As red teaming has evolved, it has uncovered new threats and underscored the pervasive risks of generative AI. At IBM, Chen recently demonstrated that the safety alignment of proprietary models can be as easy to crack as open-source models.

In a recently published paper, Chen and collaborators at Princeton and Virginia Tech showed that OpenAI’s GPT-3.5 Turbo could be broken with just a few tuning instructions submitted to its API. The fine-tuning process itself, Chen hypothesizes, appears to overwrite some of the model’s safeguards.

Diffusion models share some of the same vulnerabilities as LLMs. Chen has developed red teaming tools, Prompting4Debugging and Ring-A-Bell, to stress-test image-generating models. He has found that half of the prompts in so-called “safe prompting” benchmarks can be hijacked so that models output images with nudity and violence.

Beyond probing AI systems for safety and security flaws, researchers are also developing ways to protect them from attacks in the wild. In another recent paper, Chen showed that his GradientCuff detection tool could reduce the success of six types of LLM attacks from 75% to 25%. [Check out the demo on Hugging Face].

Overcoming the “unknown unknowns”

It’s unclear exactly where generative AI is headed, but all signs point to red teaming playing an important role.

The White House last summer co-led a red teaming hackathon at DEFCON. It was followed by President Biden's executive order on AI that's expected to lead to legislation. The European Union last month signed the world’s first artificial intelligence law, banning some uses of AI, including social scoring systems, and requiring companies to assess and mitigate the risks associated with generative AI.

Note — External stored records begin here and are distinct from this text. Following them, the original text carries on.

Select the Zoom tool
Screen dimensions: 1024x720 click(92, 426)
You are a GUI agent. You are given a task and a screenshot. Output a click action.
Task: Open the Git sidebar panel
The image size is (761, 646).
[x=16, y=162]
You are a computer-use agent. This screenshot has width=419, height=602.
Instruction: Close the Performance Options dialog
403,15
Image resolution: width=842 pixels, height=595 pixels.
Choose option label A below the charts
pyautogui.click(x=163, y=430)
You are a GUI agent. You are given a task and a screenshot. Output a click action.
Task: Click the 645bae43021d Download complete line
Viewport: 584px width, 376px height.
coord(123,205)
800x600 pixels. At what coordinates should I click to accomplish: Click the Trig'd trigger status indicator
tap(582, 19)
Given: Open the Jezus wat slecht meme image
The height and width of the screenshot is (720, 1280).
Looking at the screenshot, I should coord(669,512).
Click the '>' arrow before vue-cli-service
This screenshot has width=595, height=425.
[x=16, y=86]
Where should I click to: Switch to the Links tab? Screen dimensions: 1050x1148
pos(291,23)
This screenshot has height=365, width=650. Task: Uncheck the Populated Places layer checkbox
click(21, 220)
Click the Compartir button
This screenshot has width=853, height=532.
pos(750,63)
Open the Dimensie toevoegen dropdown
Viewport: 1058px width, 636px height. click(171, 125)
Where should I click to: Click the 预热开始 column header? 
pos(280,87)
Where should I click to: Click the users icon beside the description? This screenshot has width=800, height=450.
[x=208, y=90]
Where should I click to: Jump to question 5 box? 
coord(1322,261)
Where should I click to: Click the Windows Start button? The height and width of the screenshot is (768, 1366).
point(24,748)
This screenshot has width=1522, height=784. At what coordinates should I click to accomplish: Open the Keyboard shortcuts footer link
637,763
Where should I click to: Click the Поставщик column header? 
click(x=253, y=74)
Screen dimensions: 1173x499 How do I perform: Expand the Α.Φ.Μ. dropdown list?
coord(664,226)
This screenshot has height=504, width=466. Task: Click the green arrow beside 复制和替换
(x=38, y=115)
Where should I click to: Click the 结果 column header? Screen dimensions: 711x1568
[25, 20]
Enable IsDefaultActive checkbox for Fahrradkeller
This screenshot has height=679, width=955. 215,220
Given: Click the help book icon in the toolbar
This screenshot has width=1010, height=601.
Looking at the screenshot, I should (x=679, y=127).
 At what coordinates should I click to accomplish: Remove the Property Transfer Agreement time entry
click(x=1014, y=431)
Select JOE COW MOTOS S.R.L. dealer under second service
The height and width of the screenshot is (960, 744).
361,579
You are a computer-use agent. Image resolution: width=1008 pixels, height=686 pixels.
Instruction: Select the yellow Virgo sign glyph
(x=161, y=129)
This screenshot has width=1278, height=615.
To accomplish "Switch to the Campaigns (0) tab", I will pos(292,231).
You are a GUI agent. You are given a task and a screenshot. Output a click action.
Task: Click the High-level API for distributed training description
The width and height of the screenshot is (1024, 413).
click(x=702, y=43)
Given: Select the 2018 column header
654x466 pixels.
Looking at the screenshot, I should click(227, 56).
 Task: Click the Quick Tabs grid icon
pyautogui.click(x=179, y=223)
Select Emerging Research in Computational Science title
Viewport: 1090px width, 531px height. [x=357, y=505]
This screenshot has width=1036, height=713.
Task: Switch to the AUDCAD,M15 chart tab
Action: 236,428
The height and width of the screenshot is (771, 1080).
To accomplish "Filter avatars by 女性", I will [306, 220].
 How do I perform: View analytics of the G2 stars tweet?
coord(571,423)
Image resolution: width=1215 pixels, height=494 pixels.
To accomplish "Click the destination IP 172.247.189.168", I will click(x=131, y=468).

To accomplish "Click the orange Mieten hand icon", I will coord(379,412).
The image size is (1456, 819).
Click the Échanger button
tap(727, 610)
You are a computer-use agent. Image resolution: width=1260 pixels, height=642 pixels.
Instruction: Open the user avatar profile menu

Other countries are moving to draw up their own laws. In the US, the National Institute of Standards and Technology (NIST) just launched the Artificial Intelligence Safety Institute, a consortium of 200 AI stakeholders that includes IBM.

To achieve the breadth and scale needed to stress test enormous language models, red teaming is becoming increasingly automated. But humans will continue to play an integral role. After all, the unsafe and undesirable behaviors we want to eradicate in them are mirror reflections of our own.

Kush Varshney, an IBM Fellow who researches AI governance, leads the innovation pipeline for watsonx.governance, a set of tools for auditing models deployed on IBM’s AI platform. Red teaming is an ongoing process, he said, and its success depends on having people of all types probing models for flaws.

“There will always be unknown unknowns, so you need humans with diverse viewpoints and lived experiences to get these models to misbehave,” Varshney said. “The models keep changing, and the world keeps changing. Red teaming is never done.”